JLARC’s review, the most comprehensive study to date of the state’s juvenile justice system, found that offenders who are put on probation and return to court on new charges often receive the same or a lesser punishment.

“From the early ’80s on, we’ve seen a system where juveniles were given second chance after second chance after second chance,” Roanoke Commonwealth’s Attorney Donald Caldwell said.

“In many cases, in trying to help them, I think we’ve sent them the absolute wrong message. What we have done is breed a population of youths who think that they just can’t be touched.”

But Joseph Clarke, a juvenile court judge in Roanoke, believes that committing youths should be a last resort.

“Some people can look at the statistics and suggest that we are not committing enough,” Clarke said. “But another way of looking at commitments is that they are an admission that we have failed in the community with our resources and efforts to deal with the child.”

The JLARC report agreed, noting that juvenile court judges need more treatment programs – not empty cells – as sentencing options. In fiscal year 1992, the study found, structured treatment was available to less than 20 percent of the juveniles who went to court, leaving judges torn between the extremes of probation or incarceration.

Because violent offenders account for such a small percentage of youths who come to court, JLARC director Philip Leone concluded, “there does not appear to be a need for sweeping changes in the intent of the state’s juvenile code.”

Or is the problem much bigger?

Back at Coyner Springs, the pounding of fists has subsided, and Melvin Morton returns to the question at hand.

“I believe that kids are meaner today,” he said. “And I don’t blame them.

“With each generation, these kids are having to go through life with a yoke that the previous generation has left them to carry. If these kids are mean, it’s because of something we did to them.”

Many of the state’s youngest criminals are the product of kids having kids, and they grow up with little or no parental supervision. “In many cases these kids come from backgrounds that are simply indescribable,” said Wayne Turnage, a JLARC analyst who headed the study.

Of the 1,470 youths sent to juvenile correctional centers in 1993, only 13 percent came from a home with both natural parents. Forty-three percent had been identified as having learning problems, just as many had histories of substance abuse, 25 percent had been physically or sexually abused, and 17 percent had admitted considering suicide.
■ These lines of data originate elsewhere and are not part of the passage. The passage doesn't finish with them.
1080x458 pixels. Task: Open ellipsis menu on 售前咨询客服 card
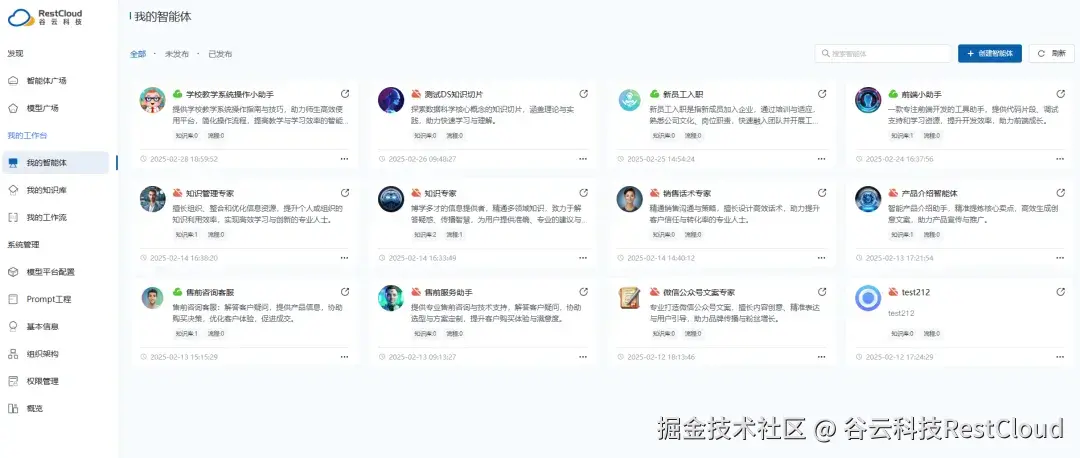pos(344,357)
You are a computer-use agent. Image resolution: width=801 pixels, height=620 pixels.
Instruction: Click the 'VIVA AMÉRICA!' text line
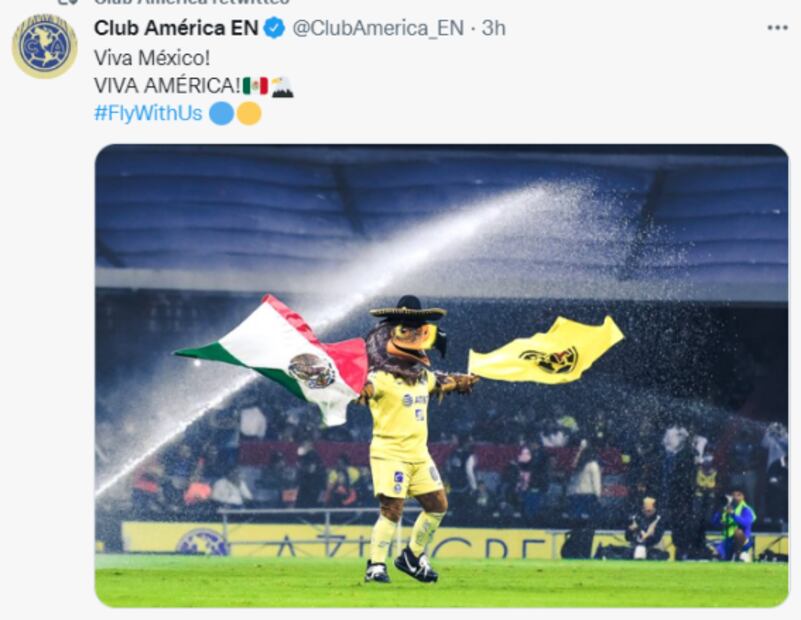167,86
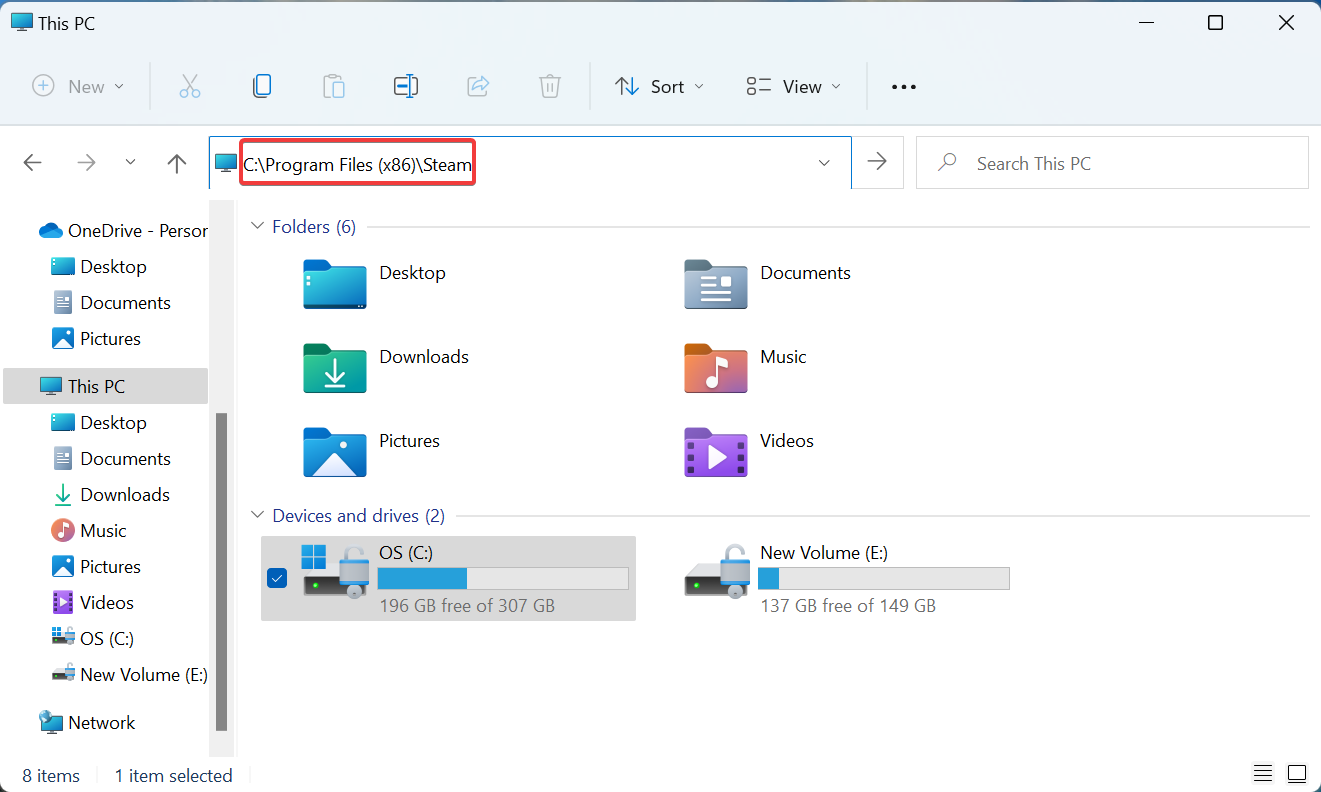Open the Sort dropdown menu
The image size is (1321, 792).
[659, 87]
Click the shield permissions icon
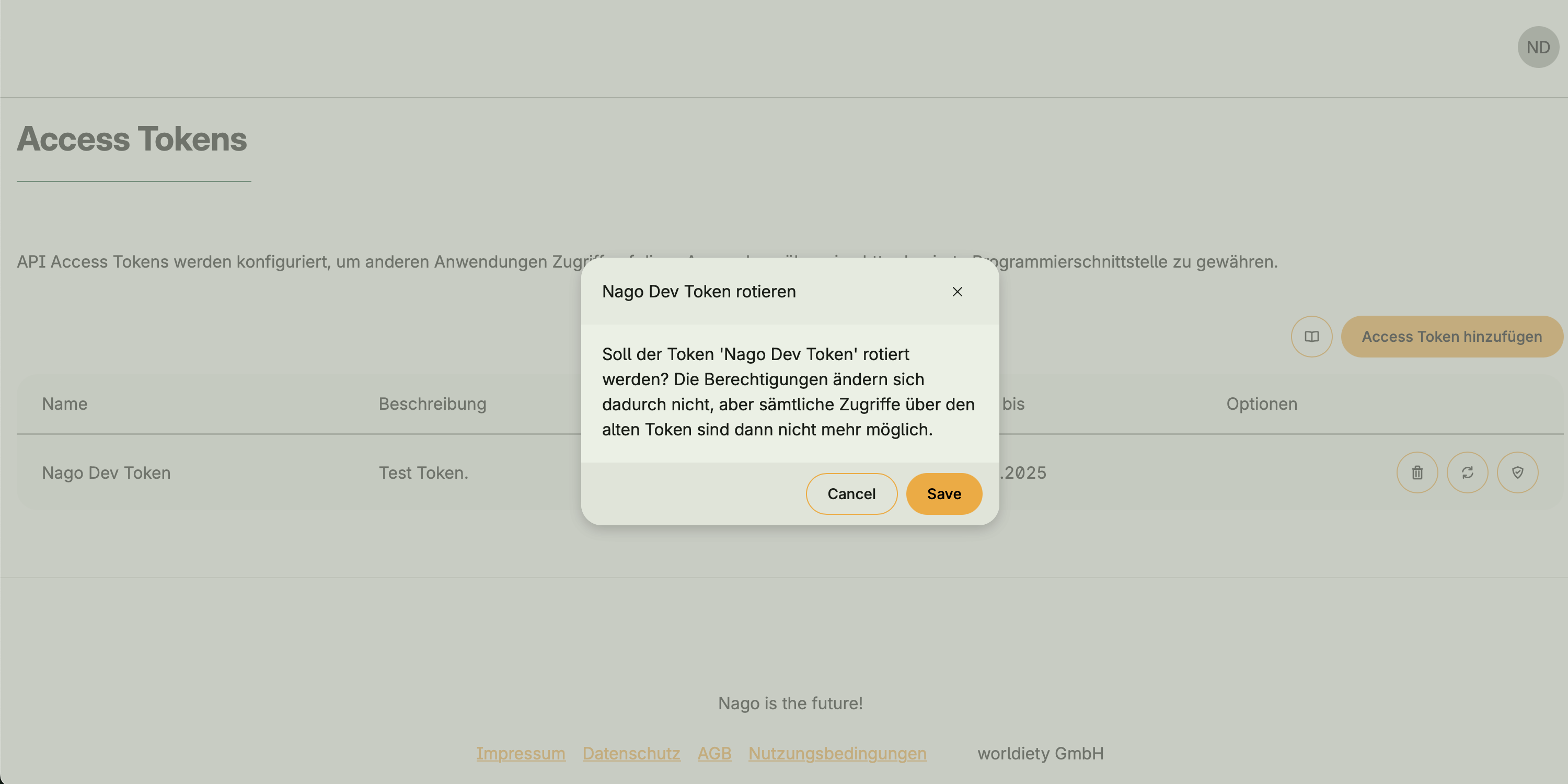 [1517, 472]
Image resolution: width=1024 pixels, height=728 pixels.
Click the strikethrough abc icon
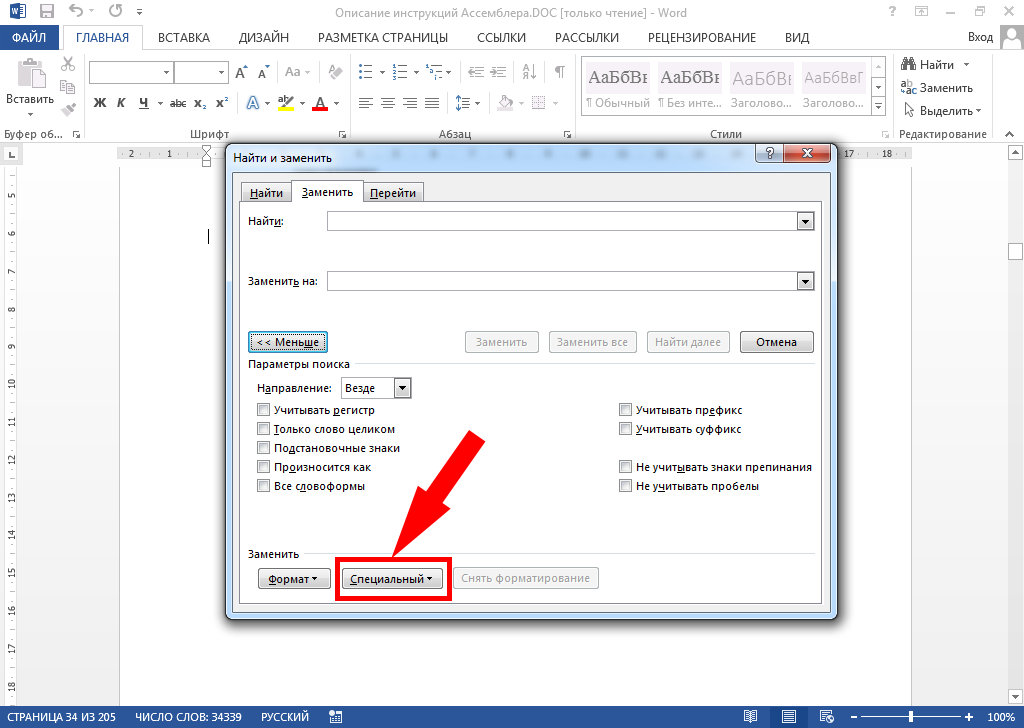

Building more prisons for those juveniles, critics of the Allen plan argue, will divert funding from education and other social programs that might help them stay out of trouble.

James Unnever and Donald Shoemaker, criminology professors at Radford University and Virginia Tech, recently completed a statewide study showing that localities that have fewer educational resources have correspondingly higher juvenile arrest rates.

Even the most hardened prosecutors will acknowledge – after first venting about how the system lets kids go with a slap on the wrist – that the ultimate solution comes down to better prevention efforts.

“I think most people realize that the real answer lies in helping these kids, and that they are kids,” said Nablo, of the Action Alliance for Virginia’s Children and Youth.

“As dangerous as they may be, they are still kids.”